Die Wachen traten mit ihren Elektroschockpistolen in der Hand heraus.
»Wie heißt du?«, fragte Danielle.
»Petrow«, sagte er. »Alexander Petrow.«
Er bekam einen neuen Hustenanfall, zwanzig Sekunden lang wurde sein Körper von Krämpfen geschüttelt, und als er diesmal den Stofffetzen vom Gesicht nahm, war er voller Blut.
13
Als Hawker nicht auf den Mann reagierte, der ihn befragte, hob einer der Schläger die Waffe und zielte auf sein Auge.
»Wenn ich tot bin, kriegt ihr bestimmt nicht mehr viel aus mir raus«, sagte er.
Der Schläger war unbeeindruckt, aber der Mann hinter Hawker lachte. »Nehmt ihn mit«, sagte er.
Sie verbanden Hawker die Augen und schleiften ihn in ein wartendes Fahrzeug. Nach einer kurzen Fahrt zum Hafen wurde er auf ein Schiff verfrachtet, eine dieselgetriebene Dschunke.
Als sie in den Hafen hinausratterten, versuchte er, Geschwindigkeit und Richtung zu erraten.
»Wo bringt ihr mich hin?«, fragte er nach ein, zwei Minuten.
»Das werde ich dir gern sagen, sobald du mir verraten hast, was du hier tust«, antwortete die russische Stimme.
Hawker erwiderte nichts. Er war immer noch bemüht, die Dynamik der Situation einzuschätzen. Warum sollte er, ein Amerikaner, einem Russen erklären müssen, was er in Hongkong trieb?
Der Motor unter Deck wurde auf Leerlauf heruntergefahren und dann ganz abgeschaltet. Bald erstarb auch der letzte Schwung des Boots, und es schaukelte in der Dünung hin und her.
»Steh auf«, sagte der Mann.
Hawker stand auf und hielt sich an der Reling fest. Einer der Männer riss ihm die Binde vom Kopf. Er begann sich langsam umzudrehen.
»Augen nach vorn!«
Ein Gewehrlauf wurde ihm in den Rücken gestoßen.

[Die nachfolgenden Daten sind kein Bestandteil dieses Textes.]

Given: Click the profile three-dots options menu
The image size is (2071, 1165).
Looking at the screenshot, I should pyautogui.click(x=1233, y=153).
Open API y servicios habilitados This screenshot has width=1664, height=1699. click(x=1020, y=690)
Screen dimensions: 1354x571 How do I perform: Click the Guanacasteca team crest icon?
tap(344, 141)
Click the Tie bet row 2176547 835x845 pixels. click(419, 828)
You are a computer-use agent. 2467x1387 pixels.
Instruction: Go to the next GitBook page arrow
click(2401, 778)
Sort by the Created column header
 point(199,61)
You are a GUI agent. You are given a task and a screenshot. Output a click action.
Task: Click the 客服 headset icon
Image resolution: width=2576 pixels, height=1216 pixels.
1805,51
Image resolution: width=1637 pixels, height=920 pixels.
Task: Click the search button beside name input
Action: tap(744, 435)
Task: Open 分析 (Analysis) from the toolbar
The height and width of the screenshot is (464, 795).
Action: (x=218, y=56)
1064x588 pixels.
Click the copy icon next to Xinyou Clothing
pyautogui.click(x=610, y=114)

Hawker tat wie befohlen. Sie waren eine Meile weit draußen im Victoria Harbour und blickten auf die Wolkenkratzer Hongkongs zurück.
»Du bist ein Mann ohne Zuhause, wie ich höre. Ein Mann, der noch Schulden zu begleichen hat und selbst von seinem eigenen Land gesucht wird.«
Hawker reagierte nicht.
»Du läufst unter dem Namen Hawker«, sagte der Russe. »Eine interessante Metapher, dieses Wort. Da wo ich herkomme, bedeutet es einen Markthändler, einen Lockvogel, der Waren oder Dienstleistungen anbietet.«
Der Name war ihm als Codename zugefallen, den er aus seinen eigenen Gründen behalten hatte. Er versuchte es nicht zu erklären.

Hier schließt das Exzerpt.